··· Document text ···
Interpreting and the Politics of Recognition investigates the historical, ethical and professional dimensions of this, arguably, most widespread form of intercultural communication. Covering key topics from colonialism to representation, ethics and power, it looks at the different linguistic modalities (signed and spoken) used within communities to investigate equality of citizens.
The contributors include leading authorities in their fields and use a wide spread of examples from a variety of disparate cultures – including deaf and ethnic minority groups. With eight chapters presented in three thematic sections and a foreword by Michael Cronin setting the book in its wider context, this volume will be of interest to practising interpreters, researchers and advanced students in the areas of Interpreting Studies, Translation Studies, and Linguistics and Communication Studies.
Additional resources for Translation and Interpreting Studies are available on the Routledge Translation Studies Portal: http://cw.routledge.com/textbooks/translationstudies.
Table of Contents
Foreword [Michael Cronin]
Part I: Political contexts and colonialism
1. Interpreting and its politics: Interpreters in the early Sino-British contacts in the eighteenth and nineteenth century [Binhua Wang and Fang Tang]
2. Deaf stirrings in Surinam [Beppie van den Bogaerde and Adde Woest]
3. "A President for all of the Irish": Performing Irishness in an interpreted inaugural presidential speech [Lorraine Leeson, Miranda Stewart, Casey Ferrara, Ivy Bostock, Peter Nilsson and Marlon Cooper]
Part II: Politics of ethics and power
4. Interpreter provision, medical training and ethics [Mary Phelan]
5. The application of ethics within situated action [Ilana Rozanes]
6. Consumers, colleagues, and certification: Exploring the politics of interpreting [Jeremy Brunson]
Part III: Politics of practice and representation
7. Variation in perception of the identity of interpreted Deaf lecturers [Stephanie Feyne]
8. Deaf/non-deaf interpreter teams: Canadian insights on the complexity of professional practice [Debra Russell]
Christopher Stone is a Senior Lecturer and Co-Course Leader in Deaf Studies and Interpreting at the University of Wolverhampton, UK. His publications include Deaf Interpreters at Work: International Insights (with Robert Adam, Steven Collins and Melanie Metzger [eds.], 2014).
Lorraine Leeson is Professor of Deaf Studies at the Centre for Deaf Studies at Trinity College, Dublin, Ireland. Her publications include Sign Language in Action (with Jemima Napier, 2016), Irish Sign Language (with John I. Saeed, 2012), Working with the Deaf Community (with Myriam Vermeerbergen [eds.], 2012), and Signed Language Interpreting (with Svenja Wurm and Myriam Vermeerbergen [eds.], 2011).
··· Information supplied ···
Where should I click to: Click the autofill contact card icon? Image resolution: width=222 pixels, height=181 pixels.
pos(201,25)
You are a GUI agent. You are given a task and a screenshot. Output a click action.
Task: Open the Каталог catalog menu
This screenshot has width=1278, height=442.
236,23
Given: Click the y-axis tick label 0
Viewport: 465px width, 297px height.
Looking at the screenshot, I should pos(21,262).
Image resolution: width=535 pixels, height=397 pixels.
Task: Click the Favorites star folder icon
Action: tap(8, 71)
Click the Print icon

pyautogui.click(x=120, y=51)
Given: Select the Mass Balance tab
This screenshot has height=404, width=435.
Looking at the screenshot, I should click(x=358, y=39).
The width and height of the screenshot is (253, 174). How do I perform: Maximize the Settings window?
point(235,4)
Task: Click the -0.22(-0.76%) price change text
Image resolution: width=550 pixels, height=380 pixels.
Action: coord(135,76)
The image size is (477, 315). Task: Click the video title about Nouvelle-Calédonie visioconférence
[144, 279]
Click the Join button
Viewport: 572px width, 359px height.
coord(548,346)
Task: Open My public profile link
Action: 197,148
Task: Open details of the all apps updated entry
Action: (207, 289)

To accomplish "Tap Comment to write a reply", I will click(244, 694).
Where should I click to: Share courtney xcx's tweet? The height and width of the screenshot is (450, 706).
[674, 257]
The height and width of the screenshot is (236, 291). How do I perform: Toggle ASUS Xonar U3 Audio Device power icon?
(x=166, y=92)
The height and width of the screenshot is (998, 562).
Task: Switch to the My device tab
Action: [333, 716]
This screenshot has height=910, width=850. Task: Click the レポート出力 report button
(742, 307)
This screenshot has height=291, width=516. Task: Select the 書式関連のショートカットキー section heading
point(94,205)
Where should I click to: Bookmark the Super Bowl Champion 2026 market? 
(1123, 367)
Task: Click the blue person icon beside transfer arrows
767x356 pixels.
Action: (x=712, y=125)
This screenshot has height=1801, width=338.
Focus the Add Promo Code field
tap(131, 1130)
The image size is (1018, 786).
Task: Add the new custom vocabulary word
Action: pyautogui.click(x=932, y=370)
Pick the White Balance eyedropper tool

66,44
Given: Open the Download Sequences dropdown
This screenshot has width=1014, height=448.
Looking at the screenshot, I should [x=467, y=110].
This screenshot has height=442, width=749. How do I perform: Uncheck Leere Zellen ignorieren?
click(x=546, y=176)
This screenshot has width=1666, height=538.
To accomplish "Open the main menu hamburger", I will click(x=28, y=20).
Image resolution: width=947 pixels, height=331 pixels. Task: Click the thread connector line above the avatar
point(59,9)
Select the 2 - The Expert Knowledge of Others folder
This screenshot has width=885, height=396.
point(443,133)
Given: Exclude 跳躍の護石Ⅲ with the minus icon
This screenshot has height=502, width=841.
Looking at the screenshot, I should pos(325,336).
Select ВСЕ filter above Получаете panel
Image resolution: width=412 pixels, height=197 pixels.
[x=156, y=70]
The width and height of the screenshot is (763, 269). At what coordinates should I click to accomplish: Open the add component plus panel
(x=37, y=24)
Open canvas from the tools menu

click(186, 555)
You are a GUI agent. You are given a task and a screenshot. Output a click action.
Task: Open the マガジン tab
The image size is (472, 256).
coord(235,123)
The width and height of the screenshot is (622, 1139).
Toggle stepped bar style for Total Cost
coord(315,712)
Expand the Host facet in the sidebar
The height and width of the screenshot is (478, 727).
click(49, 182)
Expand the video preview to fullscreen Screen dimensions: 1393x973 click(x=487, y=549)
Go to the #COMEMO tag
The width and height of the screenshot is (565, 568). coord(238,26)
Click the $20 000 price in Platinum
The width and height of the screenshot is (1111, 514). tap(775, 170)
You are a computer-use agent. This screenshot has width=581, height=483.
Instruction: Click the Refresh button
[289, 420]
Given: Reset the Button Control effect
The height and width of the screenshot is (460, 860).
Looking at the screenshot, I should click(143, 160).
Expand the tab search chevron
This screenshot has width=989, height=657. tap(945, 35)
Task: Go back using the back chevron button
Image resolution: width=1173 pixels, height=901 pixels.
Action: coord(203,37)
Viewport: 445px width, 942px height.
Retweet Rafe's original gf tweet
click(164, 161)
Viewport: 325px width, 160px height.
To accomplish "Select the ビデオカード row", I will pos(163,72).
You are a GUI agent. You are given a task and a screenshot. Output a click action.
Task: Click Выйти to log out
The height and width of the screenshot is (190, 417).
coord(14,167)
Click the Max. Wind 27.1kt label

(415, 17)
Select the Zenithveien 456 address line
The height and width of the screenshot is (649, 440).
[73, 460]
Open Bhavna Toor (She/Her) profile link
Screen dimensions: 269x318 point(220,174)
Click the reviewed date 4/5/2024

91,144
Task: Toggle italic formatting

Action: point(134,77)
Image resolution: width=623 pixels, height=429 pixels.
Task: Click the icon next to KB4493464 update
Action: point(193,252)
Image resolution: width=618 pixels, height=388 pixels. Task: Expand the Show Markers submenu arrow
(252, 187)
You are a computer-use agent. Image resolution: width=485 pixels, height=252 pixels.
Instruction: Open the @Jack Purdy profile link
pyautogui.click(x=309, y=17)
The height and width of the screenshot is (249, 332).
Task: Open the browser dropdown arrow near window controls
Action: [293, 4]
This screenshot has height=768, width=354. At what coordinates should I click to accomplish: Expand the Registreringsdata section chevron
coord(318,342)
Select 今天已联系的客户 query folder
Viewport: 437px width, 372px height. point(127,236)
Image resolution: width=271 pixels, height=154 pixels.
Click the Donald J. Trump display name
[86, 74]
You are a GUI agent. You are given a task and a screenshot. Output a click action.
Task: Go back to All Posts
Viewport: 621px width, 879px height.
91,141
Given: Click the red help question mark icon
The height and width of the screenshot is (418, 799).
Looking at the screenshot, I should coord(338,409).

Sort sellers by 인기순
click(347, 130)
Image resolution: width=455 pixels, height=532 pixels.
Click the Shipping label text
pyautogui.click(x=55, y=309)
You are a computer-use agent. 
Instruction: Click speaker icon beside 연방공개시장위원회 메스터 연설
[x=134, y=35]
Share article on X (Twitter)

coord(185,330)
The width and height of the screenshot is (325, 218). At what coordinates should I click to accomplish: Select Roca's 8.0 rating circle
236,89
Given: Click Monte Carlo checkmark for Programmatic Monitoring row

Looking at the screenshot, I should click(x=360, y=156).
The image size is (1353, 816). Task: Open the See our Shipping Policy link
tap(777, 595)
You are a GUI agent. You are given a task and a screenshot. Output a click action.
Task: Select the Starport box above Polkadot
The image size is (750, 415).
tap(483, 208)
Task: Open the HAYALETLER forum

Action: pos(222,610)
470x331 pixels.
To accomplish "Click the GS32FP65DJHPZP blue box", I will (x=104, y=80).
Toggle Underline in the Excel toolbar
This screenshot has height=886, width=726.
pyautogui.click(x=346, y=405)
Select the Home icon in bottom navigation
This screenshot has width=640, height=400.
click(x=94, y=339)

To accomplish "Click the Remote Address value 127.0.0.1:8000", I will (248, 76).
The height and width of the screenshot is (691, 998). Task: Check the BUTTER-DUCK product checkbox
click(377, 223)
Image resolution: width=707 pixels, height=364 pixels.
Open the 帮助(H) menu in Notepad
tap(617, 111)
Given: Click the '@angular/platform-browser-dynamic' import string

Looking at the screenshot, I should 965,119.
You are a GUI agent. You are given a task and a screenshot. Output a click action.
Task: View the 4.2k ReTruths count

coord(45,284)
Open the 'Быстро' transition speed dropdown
···
> **Aim of the task**: According to the book description, how many chapters does the volume contain, and into how many thematic sections are they divided?

> **Written answer**: The volume contains eight chapters divided into three thematic sections.